--- START ---

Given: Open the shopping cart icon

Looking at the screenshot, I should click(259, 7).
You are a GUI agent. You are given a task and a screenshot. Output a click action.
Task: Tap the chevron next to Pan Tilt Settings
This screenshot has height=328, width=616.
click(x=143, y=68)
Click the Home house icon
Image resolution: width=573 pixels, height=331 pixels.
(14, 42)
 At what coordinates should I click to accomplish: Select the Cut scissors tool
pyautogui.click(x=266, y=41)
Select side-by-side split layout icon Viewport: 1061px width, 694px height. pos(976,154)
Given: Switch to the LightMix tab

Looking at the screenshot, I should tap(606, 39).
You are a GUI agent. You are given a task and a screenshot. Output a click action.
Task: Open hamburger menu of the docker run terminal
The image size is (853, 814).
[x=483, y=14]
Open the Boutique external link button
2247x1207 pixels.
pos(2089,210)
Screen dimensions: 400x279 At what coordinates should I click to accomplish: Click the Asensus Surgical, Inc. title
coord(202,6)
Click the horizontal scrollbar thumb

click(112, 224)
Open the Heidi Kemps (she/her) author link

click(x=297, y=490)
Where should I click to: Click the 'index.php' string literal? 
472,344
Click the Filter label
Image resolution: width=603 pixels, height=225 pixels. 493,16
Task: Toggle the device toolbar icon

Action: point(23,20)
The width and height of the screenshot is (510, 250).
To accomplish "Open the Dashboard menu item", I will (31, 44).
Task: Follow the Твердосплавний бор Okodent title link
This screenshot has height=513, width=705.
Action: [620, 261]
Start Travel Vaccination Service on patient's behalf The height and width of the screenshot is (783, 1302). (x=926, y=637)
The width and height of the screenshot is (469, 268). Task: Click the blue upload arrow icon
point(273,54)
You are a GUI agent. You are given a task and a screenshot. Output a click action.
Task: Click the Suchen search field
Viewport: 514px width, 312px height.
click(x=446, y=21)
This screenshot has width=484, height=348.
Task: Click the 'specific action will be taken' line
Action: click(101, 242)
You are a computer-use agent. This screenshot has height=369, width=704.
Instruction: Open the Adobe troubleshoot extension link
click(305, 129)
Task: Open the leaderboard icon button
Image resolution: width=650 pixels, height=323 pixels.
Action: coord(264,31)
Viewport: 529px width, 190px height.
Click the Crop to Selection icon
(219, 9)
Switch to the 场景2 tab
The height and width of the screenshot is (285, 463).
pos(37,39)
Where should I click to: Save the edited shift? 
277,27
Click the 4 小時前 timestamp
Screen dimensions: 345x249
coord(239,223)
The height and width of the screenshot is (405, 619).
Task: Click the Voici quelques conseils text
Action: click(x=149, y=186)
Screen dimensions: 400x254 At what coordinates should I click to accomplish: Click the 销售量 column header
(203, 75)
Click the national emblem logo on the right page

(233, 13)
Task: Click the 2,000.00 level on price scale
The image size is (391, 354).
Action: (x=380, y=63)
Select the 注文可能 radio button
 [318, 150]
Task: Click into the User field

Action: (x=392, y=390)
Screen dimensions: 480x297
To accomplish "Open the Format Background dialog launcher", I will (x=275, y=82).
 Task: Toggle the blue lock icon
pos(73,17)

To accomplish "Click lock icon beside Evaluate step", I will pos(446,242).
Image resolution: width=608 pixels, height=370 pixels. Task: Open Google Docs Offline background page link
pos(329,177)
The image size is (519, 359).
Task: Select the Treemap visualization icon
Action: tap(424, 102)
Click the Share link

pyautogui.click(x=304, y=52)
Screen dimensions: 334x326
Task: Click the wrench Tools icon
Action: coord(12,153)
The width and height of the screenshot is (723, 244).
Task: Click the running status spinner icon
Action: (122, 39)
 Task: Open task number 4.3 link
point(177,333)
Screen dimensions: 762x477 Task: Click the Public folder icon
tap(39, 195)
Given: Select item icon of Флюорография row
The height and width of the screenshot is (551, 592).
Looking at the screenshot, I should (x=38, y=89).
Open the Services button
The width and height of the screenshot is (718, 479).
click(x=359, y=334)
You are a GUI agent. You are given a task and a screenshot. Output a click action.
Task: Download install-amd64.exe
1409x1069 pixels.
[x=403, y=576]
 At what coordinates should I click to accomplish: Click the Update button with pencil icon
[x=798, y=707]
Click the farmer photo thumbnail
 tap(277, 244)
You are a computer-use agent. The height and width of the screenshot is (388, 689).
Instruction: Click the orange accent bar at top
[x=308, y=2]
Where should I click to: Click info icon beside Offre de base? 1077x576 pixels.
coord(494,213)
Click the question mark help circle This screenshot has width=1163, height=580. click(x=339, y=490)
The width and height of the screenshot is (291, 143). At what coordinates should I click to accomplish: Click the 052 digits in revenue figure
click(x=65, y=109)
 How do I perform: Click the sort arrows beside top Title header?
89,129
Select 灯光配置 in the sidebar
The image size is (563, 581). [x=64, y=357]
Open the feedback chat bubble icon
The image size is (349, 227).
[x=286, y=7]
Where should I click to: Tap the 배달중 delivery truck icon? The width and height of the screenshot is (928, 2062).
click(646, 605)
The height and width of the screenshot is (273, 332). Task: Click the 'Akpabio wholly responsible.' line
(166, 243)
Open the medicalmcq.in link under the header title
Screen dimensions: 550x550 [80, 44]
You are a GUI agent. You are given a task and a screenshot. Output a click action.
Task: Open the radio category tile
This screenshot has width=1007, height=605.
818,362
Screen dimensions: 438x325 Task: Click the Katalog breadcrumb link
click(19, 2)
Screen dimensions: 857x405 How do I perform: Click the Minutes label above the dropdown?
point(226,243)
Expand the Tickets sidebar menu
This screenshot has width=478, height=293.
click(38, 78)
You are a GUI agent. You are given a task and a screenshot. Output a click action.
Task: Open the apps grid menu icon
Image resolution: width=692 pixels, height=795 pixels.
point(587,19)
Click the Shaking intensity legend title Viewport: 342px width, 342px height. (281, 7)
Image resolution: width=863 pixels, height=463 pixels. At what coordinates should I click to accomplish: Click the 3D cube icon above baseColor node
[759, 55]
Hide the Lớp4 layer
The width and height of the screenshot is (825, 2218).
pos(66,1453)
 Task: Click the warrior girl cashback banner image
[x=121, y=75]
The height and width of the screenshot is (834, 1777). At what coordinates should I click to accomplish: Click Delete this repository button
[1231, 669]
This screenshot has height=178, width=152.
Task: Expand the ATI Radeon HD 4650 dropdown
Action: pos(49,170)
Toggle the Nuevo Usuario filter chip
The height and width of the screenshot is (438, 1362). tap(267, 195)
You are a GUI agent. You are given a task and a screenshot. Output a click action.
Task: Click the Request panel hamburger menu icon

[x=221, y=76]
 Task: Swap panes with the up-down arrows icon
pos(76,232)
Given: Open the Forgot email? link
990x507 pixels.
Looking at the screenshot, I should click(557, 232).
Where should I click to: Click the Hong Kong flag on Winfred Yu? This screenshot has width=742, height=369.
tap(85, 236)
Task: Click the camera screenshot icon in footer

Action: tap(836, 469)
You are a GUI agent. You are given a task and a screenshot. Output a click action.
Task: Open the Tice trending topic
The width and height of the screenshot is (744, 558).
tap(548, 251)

--- END ---

What you are asked to do
Report each line above containing the string "computer".

Your solution
You are a computer-use agent. This screenshot has height=369, width=704.
You are a computer-use agent. The height and width of the screenshot is (388, 689).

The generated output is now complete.